Stored data entries:
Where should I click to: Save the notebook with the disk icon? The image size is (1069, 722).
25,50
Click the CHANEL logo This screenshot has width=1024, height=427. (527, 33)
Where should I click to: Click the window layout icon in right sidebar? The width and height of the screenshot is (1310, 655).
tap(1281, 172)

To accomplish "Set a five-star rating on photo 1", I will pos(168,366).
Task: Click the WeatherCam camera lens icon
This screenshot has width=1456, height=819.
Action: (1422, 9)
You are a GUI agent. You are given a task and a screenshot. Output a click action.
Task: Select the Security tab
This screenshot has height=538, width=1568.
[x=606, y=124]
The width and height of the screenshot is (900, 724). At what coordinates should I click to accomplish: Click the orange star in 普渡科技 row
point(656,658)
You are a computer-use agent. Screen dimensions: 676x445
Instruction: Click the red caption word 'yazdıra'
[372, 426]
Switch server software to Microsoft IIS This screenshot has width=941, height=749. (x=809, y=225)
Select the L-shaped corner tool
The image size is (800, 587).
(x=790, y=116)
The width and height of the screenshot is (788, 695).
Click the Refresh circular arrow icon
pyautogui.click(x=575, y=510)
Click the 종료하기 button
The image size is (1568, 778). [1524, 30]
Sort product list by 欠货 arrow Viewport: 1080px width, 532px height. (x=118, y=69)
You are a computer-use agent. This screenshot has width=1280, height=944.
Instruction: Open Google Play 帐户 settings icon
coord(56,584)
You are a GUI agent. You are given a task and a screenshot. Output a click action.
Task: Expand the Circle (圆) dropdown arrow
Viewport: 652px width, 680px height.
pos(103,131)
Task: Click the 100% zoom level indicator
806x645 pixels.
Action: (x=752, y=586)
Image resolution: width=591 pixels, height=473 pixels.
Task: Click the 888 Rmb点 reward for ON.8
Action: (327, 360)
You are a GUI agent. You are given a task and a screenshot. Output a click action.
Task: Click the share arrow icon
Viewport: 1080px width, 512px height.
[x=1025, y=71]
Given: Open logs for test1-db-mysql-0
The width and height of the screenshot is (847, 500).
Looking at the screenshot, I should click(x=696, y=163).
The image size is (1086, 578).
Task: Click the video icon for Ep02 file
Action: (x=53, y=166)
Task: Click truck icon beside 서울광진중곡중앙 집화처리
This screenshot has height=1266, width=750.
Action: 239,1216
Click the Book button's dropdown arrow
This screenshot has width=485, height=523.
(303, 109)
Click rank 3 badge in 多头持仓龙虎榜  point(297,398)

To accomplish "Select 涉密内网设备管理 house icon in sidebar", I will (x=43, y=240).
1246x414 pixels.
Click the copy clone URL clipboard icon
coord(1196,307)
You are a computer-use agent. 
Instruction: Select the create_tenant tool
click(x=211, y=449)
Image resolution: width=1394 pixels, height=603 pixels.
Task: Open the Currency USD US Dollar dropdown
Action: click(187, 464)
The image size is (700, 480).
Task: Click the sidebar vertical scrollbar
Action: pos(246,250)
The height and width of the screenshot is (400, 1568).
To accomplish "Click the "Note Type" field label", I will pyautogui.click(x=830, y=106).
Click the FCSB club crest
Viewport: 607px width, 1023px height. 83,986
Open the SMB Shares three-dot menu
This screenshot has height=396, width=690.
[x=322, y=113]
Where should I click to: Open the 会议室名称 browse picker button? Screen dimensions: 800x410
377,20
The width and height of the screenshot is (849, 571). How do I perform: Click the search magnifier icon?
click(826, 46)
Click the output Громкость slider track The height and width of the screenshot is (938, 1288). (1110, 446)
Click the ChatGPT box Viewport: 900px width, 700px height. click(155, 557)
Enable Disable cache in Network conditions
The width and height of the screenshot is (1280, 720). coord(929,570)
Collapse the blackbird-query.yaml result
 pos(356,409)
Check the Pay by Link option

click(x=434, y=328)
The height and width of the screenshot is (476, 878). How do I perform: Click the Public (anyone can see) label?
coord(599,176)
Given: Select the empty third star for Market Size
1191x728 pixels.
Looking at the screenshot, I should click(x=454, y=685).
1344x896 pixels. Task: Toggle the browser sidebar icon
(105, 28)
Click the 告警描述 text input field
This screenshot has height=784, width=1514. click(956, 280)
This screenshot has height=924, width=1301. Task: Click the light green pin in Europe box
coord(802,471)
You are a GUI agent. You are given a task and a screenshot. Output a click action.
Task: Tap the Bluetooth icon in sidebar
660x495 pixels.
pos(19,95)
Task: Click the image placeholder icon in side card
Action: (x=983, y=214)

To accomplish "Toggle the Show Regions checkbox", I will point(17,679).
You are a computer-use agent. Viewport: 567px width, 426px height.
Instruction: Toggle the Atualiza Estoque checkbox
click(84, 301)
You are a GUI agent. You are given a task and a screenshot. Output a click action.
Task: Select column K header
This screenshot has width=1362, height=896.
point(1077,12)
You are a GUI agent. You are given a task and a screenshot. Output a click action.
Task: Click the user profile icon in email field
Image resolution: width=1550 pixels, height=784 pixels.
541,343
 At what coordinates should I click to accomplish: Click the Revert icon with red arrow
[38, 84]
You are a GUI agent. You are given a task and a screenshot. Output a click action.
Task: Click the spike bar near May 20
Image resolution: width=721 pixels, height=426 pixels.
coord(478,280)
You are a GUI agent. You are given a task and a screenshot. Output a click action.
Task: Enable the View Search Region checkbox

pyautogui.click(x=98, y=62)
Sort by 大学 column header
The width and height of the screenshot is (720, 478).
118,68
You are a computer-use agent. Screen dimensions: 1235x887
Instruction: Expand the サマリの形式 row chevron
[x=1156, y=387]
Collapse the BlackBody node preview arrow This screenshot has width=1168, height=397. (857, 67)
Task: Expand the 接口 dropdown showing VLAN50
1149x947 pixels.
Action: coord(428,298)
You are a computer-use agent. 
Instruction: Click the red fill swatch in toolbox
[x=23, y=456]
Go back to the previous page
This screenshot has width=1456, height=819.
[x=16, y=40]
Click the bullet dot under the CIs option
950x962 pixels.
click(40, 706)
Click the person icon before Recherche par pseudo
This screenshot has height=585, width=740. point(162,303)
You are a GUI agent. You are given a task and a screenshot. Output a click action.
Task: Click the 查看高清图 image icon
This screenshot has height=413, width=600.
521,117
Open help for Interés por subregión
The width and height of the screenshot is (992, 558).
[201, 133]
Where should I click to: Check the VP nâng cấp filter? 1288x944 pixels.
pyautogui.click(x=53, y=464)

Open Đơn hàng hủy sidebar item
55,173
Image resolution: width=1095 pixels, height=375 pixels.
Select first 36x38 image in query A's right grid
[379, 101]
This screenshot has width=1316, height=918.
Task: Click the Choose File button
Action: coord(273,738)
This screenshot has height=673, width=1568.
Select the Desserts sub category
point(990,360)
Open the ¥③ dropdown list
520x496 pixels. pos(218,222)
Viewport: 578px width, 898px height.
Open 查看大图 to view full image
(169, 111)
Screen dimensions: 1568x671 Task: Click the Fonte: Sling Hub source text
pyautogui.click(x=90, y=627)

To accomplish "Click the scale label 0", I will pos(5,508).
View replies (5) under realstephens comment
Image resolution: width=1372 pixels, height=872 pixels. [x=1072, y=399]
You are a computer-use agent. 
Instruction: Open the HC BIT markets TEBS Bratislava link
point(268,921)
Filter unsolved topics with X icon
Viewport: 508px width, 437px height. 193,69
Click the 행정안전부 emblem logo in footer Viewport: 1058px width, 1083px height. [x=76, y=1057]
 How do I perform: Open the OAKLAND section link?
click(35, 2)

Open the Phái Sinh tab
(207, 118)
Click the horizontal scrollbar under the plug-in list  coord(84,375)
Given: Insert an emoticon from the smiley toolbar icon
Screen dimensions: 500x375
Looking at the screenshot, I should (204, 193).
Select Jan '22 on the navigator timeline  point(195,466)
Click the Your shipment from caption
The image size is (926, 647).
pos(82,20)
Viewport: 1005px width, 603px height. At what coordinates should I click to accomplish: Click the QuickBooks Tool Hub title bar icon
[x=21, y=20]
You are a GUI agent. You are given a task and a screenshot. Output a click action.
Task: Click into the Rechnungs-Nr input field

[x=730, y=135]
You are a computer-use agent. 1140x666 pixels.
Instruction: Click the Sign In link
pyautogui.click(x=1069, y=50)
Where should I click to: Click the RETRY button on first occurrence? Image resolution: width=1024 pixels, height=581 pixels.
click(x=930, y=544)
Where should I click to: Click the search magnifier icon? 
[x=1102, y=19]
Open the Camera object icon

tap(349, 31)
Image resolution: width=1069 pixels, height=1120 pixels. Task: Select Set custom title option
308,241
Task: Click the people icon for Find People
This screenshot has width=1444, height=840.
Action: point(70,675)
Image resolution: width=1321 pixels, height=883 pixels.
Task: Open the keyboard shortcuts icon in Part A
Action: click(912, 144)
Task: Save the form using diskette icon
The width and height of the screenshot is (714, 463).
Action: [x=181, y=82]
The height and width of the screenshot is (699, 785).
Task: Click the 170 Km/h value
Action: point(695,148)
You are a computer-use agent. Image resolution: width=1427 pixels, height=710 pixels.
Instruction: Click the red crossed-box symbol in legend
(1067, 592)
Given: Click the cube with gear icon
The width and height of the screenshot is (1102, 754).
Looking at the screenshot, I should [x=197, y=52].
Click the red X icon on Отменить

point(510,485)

- **Problem statement**:
Whenever a line above includes the string "logo", copy it.

- **Task response**:
Click the CHANEL logo This screenshot has width=1024, height=427. (527, 33)
Click the 행정안전부 emblem logo in footer Viewport: 1058px width, 1083px height. [x=76, y=1057]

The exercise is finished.